# Kershaw Penguin Eight 20



## rob91 (Jun 20, 2008)

http://licm.org.uk/livingImage/Kershaw-penguin.html

I just came across one of these, though it didn't come with a shutter release (rod?) as you can see in the picture. Anyone familiar with fixing these, or how difficult it might be to add one myself? Thanks.


----------



## rob91 (Jun 20, 2008)

I also wonder if maybe I'm missing the shutter. On the pic below there is one red button thingy, mine has two on each side, so maybe it is a slightly different model? I also can't figure out what those two red things do...

http://images.suite101.com/332895_com_img_0096kershawpenquin.jpg


----------



## Mitica100 (Jun 21, 2008)

The one to the right, as you look at the picture, could be the aperture control. You can adjust the aperture by moving it around the shutter. The other one could be the shutter speed? I am not very familiar w/the British cameras but I'm guessing the above.
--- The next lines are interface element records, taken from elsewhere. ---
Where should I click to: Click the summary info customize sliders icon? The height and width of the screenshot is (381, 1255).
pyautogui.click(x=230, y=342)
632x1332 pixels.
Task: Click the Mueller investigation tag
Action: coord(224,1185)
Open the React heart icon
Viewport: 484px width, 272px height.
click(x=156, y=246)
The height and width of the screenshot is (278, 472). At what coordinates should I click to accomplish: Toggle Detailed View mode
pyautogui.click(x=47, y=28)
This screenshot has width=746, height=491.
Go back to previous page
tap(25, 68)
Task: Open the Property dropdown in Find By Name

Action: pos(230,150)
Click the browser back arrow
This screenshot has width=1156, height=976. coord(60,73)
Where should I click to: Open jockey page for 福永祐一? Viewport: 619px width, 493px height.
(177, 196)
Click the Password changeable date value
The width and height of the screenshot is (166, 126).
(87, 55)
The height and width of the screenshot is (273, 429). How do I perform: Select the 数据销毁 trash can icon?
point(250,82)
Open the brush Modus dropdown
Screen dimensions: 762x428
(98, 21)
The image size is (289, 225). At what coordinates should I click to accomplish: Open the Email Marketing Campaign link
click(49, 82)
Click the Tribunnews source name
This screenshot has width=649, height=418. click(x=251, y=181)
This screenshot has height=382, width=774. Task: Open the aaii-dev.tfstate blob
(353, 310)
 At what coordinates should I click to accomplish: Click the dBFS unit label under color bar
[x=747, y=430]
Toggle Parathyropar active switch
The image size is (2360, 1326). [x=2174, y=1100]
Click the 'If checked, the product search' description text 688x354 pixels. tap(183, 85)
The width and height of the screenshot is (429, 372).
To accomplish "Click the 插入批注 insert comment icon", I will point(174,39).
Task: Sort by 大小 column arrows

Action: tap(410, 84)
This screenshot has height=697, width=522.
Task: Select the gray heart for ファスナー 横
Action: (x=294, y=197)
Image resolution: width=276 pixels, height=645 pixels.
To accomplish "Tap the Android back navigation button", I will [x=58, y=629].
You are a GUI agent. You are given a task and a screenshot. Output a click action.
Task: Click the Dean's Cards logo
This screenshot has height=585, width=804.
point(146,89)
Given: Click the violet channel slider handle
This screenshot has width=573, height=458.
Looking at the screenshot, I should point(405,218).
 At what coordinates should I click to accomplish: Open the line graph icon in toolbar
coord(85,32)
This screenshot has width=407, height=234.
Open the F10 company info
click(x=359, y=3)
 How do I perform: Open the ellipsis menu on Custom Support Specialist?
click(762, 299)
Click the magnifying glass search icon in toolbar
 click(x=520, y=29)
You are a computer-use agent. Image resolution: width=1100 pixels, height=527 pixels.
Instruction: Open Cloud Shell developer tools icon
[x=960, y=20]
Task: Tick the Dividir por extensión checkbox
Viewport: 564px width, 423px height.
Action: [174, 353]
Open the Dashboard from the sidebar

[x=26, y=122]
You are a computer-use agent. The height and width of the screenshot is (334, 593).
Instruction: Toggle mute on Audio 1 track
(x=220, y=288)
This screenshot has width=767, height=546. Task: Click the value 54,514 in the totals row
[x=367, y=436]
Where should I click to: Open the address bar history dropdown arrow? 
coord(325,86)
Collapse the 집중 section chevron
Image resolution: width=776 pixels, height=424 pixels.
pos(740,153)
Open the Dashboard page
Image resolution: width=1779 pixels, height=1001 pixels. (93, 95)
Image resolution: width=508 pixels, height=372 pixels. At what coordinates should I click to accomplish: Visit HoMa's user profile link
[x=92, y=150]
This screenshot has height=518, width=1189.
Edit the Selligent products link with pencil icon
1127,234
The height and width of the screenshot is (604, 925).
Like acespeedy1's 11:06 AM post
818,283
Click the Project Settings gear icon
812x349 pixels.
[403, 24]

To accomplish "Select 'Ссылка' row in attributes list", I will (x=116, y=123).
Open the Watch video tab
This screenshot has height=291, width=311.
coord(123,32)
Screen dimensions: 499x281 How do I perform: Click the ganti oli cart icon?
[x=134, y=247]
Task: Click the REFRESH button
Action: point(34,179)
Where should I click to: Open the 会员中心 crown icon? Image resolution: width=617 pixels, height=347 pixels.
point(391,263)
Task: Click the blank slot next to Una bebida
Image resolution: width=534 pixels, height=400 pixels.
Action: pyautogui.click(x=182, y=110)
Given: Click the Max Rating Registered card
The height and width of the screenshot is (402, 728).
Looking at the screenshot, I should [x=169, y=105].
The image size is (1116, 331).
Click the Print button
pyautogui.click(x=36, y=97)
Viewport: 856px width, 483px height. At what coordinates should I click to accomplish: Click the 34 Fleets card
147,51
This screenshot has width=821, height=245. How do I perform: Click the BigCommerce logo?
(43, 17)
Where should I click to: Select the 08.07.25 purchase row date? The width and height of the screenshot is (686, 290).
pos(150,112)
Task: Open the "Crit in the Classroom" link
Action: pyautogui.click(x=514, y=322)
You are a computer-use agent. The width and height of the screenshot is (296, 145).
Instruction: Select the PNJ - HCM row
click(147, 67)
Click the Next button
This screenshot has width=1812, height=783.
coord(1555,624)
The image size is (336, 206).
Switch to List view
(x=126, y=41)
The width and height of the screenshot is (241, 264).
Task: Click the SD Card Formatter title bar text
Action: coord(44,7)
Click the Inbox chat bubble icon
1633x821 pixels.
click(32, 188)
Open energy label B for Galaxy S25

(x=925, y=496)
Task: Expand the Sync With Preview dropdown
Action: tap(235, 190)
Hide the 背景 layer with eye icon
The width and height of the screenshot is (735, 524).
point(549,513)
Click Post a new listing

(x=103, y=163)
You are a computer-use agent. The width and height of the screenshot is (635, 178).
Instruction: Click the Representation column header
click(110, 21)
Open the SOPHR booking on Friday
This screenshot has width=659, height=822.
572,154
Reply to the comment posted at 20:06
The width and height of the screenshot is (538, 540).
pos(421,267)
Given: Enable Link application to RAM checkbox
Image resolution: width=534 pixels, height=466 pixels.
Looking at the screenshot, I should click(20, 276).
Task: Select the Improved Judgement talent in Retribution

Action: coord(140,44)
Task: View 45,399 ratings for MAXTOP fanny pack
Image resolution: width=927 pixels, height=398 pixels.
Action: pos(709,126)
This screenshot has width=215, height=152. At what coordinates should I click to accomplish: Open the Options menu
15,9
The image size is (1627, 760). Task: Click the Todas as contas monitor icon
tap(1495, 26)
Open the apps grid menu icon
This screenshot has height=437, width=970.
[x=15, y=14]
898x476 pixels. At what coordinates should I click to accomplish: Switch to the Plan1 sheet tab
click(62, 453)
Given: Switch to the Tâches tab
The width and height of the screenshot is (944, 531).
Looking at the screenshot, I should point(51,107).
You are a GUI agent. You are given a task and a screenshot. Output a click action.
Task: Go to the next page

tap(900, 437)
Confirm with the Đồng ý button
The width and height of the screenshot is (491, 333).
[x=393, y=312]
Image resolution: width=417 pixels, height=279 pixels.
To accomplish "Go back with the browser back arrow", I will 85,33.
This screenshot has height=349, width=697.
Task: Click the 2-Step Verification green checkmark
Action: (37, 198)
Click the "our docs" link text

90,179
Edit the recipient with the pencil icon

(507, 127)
They're pretty easy to fix in general. You have to see if bellows are light tight, shutter works (the metal rod/plunger should be the shutter release).


----------



## rob91 (Jun 21, 2008)

The problem is mine doesn't have the "plunger" to release the shutter, and I'll be damned if I can even tell where I would put a replacement rod in.


----------



## compur (Jun 22, 2008)

It may only have a socket for a cable release.


----------